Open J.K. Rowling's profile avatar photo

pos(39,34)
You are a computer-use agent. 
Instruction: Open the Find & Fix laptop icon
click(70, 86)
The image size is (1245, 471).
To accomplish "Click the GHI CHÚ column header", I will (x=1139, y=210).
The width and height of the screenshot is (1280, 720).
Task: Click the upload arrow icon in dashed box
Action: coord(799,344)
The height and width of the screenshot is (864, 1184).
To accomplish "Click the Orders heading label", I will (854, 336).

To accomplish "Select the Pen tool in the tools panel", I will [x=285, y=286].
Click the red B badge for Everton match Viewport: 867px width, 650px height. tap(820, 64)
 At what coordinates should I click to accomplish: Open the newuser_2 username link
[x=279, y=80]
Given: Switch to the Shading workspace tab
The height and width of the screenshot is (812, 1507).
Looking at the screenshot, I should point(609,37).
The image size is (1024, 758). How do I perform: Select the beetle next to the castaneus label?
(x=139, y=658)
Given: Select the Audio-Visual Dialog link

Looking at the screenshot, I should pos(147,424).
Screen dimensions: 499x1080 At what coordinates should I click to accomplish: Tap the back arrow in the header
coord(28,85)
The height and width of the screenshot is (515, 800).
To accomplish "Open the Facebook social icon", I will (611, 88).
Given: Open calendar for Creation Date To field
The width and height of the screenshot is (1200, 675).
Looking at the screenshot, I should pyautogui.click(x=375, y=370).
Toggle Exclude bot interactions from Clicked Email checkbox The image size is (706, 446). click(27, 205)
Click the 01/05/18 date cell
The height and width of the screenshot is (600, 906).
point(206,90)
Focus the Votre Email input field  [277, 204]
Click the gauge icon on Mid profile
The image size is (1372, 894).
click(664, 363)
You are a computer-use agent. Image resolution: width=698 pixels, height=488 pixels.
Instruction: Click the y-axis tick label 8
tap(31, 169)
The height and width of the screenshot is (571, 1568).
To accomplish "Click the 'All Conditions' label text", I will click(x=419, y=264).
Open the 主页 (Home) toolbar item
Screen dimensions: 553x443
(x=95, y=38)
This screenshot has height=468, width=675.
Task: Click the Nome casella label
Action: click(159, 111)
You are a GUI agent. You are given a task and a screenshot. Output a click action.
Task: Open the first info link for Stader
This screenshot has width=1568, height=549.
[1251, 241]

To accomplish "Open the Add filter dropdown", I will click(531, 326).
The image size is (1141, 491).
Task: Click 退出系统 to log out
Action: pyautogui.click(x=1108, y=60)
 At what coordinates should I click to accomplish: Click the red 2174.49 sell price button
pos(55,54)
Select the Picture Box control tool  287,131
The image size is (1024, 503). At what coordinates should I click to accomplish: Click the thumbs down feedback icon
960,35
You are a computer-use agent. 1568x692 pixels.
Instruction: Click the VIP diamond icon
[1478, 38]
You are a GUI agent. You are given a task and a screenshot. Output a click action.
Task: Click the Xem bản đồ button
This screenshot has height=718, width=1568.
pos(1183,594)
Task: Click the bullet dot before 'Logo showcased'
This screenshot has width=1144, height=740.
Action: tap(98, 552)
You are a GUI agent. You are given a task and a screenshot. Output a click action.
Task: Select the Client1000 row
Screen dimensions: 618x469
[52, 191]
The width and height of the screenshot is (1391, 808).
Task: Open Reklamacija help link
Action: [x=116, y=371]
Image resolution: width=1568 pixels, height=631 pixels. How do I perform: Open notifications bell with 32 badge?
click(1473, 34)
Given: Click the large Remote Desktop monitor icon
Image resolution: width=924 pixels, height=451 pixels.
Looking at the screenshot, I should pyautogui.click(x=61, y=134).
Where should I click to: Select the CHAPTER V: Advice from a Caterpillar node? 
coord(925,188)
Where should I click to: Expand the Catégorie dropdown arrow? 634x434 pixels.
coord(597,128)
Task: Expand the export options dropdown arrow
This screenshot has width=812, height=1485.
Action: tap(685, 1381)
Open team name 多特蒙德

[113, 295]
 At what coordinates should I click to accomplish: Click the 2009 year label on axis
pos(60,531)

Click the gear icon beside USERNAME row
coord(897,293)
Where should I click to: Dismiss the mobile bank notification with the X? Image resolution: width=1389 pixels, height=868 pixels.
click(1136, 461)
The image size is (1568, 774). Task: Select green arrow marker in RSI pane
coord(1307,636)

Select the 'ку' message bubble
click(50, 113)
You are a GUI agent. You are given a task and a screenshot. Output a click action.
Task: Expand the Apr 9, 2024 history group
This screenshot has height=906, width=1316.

> _Task brief_: Go through the records above and return each line in which the word "computer" occurs.

> _Result of this exercise_:
You are a computer-use agent. 
You are a computer-use agent. Image resolution: width=698 pixels, height=488 pixels.
You are a computer-use agent. 1568x692 pixels.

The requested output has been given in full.